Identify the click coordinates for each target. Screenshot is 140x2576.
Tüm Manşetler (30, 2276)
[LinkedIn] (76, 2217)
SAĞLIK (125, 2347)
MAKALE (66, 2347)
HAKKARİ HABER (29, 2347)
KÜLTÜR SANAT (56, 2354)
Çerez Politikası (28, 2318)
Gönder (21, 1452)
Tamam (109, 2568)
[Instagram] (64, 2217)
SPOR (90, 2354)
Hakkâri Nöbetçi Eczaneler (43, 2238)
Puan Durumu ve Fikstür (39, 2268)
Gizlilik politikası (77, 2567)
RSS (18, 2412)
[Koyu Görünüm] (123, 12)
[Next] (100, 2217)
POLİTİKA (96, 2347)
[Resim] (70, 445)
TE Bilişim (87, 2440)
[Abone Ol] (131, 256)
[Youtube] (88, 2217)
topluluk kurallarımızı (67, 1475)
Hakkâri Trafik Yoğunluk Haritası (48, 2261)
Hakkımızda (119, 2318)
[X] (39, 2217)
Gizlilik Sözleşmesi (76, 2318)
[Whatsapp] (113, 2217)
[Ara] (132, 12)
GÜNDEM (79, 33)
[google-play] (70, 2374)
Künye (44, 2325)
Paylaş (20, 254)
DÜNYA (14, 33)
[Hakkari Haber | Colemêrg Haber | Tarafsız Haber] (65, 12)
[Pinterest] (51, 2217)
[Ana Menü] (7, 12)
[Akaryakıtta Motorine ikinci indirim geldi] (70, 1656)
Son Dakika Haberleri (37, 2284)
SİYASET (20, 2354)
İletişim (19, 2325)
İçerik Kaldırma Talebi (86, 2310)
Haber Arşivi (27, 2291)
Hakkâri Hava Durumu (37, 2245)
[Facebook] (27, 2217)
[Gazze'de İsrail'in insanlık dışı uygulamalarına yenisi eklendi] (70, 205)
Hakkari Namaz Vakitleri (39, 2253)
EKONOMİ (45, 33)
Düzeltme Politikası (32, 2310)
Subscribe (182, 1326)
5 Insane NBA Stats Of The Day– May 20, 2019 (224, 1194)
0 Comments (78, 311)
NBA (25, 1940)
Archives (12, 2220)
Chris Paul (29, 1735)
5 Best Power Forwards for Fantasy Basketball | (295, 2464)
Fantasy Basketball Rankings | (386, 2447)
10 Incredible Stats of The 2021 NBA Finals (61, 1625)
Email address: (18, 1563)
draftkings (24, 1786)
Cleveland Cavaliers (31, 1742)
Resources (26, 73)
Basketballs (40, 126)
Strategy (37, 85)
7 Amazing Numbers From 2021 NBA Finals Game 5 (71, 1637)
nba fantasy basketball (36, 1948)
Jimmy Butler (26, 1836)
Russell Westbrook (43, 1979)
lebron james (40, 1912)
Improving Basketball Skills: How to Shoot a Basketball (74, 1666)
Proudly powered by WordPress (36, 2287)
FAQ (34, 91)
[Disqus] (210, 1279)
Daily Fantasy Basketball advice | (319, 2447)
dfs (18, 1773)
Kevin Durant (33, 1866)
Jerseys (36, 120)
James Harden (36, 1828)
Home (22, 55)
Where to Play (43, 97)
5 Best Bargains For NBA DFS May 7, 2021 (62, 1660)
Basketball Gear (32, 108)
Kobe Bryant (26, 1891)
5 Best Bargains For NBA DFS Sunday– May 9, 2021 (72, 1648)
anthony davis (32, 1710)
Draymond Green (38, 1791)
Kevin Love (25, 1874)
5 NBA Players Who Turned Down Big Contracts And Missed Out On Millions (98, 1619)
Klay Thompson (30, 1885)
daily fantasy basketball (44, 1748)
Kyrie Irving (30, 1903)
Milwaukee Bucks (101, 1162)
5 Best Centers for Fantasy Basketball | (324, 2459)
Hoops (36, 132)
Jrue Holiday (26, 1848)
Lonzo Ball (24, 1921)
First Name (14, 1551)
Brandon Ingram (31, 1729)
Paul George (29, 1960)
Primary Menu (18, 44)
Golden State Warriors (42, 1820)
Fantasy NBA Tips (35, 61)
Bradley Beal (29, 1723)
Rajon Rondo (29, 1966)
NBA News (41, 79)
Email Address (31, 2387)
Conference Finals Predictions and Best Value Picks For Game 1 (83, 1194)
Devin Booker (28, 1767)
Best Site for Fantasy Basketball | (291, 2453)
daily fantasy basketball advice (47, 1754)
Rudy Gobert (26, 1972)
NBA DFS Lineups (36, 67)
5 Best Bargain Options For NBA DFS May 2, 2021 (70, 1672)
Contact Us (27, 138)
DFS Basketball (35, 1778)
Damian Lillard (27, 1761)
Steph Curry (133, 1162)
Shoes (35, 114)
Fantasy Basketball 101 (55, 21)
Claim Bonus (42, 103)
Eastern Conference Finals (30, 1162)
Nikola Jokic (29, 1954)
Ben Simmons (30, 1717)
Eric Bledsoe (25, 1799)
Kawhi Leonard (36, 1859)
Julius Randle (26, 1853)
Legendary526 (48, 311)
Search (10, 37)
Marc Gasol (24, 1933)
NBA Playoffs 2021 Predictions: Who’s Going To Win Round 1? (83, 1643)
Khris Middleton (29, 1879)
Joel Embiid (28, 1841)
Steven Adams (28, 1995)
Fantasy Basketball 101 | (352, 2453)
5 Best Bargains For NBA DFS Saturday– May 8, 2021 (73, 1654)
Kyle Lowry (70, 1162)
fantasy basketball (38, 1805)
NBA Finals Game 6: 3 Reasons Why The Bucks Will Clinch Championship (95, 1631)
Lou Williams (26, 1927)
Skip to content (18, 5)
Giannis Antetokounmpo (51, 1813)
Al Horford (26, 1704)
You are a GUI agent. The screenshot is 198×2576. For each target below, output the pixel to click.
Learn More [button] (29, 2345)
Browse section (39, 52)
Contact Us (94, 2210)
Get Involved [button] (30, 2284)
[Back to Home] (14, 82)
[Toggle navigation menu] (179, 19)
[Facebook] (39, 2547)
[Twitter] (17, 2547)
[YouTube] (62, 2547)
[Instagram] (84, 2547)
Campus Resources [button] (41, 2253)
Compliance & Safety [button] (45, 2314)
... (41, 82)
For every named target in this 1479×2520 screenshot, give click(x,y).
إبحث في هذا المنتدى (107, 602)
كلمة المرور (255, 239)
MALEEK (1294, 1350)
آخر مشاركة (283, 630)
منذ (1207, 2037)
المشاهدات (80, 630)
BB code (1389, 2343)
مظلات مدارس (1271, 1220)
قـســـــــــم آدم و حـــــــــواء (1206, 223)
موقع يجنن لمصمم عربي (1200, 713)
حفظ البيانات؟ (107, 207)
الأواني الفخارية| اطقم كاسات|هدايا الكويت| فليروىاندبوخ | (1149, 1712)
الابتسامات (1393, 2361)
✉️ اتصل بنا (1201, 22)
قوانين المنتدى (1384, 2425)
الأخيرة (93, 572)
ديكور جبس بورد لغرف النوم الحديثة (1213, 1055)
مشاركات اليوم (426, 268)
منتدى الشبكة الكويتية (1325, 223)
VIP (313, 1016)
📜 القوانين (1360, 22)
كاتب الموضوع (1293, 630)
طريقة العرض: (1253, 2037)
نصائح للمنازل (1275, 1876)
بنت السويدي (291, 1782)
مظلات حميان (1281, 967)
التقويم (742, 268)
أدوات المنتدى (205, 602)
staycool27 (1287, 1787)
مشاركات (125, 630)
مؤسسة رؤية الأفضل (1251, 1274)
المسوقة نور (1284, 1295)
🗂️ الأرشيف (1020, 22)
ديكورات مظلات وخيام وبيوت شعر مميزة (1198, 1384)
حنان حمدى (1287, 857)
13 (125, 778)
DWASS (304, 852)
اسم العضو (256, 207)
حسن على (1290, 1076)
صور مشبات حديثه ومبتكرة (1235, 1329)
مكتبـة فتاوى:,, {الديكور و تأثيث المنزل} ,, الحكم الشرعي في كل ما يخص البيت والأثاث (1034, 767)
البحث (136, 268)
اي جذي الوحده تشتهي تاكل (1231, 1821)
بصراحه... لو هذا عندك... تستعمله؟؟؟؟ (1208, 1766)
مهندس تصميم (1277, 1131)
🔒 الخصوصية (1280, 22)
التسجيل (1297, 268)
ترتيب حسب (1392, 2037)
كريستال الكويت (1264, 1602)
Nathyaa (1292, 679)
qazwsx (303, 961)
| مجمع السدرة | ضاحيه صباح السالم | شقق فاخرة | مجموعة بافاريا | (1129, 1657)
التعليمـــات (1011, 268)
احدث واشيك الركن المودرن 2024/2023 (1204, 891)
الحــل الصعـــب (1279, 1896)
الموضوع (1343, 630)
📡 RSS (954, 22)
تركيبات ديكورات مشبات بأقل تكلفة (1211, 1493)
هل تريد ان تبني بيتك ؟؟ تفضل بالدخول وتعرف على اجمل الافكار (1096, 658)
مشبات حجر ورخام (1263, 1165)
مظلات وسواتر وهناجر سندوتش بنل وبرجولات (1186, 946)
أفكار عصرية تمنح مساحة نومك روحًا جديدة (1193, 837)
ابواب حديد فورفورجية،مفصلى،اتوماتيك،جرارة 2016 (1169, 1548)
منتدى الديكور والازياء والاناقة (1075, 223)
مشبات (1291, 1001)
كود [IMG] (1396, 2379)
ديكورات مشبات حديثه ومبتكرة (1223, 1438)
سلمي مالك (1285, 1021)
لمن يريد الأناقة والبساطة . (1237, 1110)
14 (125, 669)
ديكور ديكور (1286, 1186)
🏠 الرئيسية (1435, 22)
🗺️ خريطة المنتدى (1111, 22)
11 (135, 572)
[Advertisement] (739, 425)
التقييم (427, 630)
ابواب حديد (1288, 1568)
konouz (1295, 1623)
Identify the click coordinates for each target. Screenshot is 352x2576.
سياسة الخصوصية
------------------------------------
BRIEF.
Scan the records for the string "ومبتكرة". Copy each line in which it appears.

WRITTEN ANSWER.
صور مشبات حديثه ومبتكرة (1235, 1329)
ديكورات مشبات حديثه ومبتكرة (1223, 1438)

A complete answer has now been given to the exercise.